QUOTE (KAG @ May 13 2009, 12:38 PM) index.php?act=findpost&pid=775759


> I just received a phone call from a woman at the Humane Society of NY, thanking us for making automatic monthly donations to the society. I said, oh no, thank you, my Crisse came from there. She says, Crisse, the little white dog? I know Crisse, you sent pictures of her when you first got her, Crisse is on my screen saver! Everyone here remembers Crisse.
> 
> How cool is that? This woman wasn't even the one I dealt with while adopting Crisse. Just think, Crisse was dropped off at the ACC and could have been killed. We are truly blessed!
> xoxoxoxo[/B]


This makes my heart SING! :chili:


----------



## 3Maltmom (May 23, 2005)

Kerry that is the coolest of the cool. Crisse ROCKS ~ :rockon: 

Gosh, I love her. I'm going to put her precious smile on my screen saver. 

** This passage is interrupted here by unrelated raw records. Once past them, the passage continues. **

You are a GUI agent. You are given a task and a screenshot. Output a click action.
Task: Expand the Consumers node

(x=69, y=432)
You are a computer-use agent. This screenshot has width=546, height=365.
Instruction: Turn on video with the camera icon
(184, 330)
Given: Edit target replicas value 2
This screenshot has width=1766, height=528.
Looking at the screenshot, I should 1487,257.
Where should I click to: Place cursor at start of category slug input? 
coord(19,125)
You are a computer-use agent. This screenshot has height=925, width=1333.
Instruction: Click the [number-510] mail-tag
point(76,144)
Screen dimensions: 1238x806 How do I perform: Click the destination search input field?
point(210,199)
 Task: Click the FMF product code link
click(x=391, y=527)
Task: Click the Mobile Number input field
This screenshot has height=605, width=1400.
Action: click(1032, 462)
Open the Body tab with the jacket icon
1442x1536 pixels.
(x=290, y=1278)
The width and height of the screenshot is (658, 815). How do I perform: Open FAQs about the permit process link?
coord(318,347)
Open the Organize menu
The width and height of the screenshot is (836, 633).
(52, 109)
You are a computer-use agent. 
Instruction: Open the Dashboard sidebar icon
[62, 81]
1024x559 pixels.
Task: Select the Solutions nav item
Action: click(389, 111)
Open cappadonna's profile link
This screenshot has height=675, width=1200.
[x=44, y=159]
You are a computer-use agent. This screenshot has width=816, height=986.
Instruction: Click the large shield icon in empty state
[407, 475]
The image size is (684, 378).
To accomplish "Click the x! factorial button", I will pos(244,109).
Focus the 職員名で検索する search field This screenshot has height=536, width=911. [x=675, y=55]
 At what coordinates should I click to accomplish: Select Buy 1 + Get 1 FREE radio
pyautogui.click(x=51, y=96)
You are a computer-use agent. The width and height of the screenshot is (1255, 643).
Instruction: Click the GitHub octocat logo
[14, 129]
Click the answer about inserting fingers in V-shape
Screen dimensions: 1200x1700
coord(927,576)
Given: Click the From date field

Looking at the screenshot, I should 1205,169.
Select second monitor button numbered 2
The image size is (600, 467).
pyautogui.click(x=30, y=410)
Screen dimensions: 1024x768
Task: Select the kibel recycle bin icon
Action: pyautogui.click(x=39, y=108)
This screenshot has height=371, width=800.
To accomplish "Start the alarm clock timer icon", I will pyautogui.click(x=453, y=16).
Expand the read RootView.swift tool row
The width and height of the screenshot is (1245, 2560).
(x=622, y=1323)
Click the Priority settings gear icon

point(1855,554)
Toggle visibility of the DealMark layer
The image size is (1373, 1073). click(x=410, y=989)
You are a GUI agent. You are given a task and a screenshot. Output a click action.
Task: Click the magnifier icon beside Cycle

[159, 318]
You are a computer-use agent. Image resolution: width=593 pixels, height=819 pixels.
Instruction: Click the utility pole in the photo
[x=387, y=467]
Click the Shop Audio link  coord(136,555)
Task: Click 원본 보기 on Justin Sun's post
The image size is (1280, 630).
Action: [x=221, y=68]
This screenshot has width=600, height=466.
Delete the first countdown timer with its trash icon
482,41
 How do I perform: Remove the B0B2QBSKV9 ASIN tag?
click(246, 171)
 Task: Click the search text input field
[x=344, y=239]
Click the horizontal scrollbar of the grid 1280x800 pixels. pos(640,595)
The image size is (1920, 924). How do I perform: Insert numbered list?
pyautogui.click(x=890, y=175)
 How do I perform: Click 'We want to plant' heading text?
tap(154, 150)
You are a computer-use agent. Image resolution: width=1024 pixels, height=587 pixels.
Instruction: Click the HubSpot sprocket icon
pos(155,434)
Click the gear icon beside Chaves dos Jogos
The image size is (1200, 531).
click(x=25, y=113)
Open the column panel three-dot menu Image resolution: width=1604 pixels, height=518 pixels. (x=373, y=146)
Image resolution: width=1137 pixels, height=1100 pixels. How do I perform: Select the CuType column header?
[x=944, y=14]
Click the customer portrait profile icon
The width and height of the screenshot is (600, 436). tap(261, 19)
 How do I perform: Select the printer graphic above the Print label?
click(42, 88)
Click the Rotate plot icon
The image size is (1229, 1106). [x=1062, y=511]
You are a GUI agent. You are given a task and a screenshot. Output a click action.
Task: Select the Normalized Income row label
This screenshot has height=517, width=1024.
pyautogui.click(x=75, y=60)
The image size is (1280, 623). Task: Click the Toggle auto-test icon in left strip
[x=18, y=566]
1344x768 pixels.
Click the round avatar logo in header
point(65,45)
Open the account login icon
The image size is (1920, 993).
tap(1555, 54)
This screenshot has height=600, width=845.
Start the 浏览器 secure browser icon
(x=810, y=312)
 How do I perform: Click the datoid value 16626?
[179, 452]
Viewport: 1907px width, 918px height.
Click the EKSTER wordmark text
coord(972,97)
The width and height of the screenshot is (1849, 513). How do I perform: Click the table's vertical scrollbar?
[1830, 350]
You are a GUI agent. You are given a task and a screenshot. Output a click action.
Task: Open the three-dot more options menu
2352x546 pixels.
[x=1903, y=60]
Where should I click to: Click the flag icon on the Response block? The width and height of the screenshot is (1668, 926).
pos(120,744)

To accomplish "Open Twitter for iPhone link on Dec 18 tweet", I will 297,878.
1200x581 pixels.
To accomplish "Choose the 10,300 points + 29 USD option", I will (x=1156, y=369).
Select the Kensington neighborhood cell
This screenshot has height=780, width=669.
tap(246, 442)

Just looking at her brightens my day.


----------



## Missy&Maggie (Jun 17, 2007)

Aww, what a heart warming story!!!!! :wub: Crisse is such a sweet :heart: !!!! She is lucky to have such an amazing Mom!!!


----------



## The A Team (Dec 1, 2005)

awwww, how could someone NOT have Crisse as their screen saver??? Just looking at the smile will make your day better. :biggrin:


----------



## Bonnie's Mommie (Mar 2, 2006)

That is so sweet, Kerry! But, I'm not surprised - Crisse stole my heart, too. :wub: :wub: :wub:


----------



## allheart (Oct 3, 2008)

Kerry, how sweet is that? :wub:


----------



## Matilda's mommy (Jun 1, 2005)

wow, how awesome is that


----------



## bellapuppy (Dec 1, 2008)

Sweet story and wonderful Happy ending for Crisse - and you :wub: .


----------



## sophie (Jul 9, 2006)

That is such a sweet story!

Linda


----------



## KAG (Jun 1, 2006)

> That is really really sweet! I truly believe that the people who work at shelters and with rescue organizations have enormous love for the fluffs they work with. We had a simliar experience recently while shopping at Petsmart in our area. We were getting ready to check out with some new things for Hunter (shhh...they were his Easter gifts) and a woman walking a dog came up to my husband and said "That's Hunter isn't it?!?" We were shocked. She started telling us how much everyone missed him and his silliness as well as his growls when he wanted to be heard. She was describing him to a T! She spent some time loving on him and asked if she could report that she had seen us. It was very nice and made me feel really good about his stay at the shelter.
> 
> Aww, that's amazing, Erin. You must have been so proud! Hunter is absolutely adorable.
> xoxox


----------



## donnad (Aug 22, 2006)

That is such a sweet story!


----------



## njdrake (Apr 23, 2007)

I think everyone that sees that smile on Crisse's face has to love her. That a great story and I think you're both so lucky. You're lucky that you found Crisse and Crisse's lucky you found her. That's one happy ending. 
You should send them more pictures so they can see all the TLC she has (it shows). :wub:


----------



## jodublin (Sep 27, 2006)

:wub: lovely story kerry


----------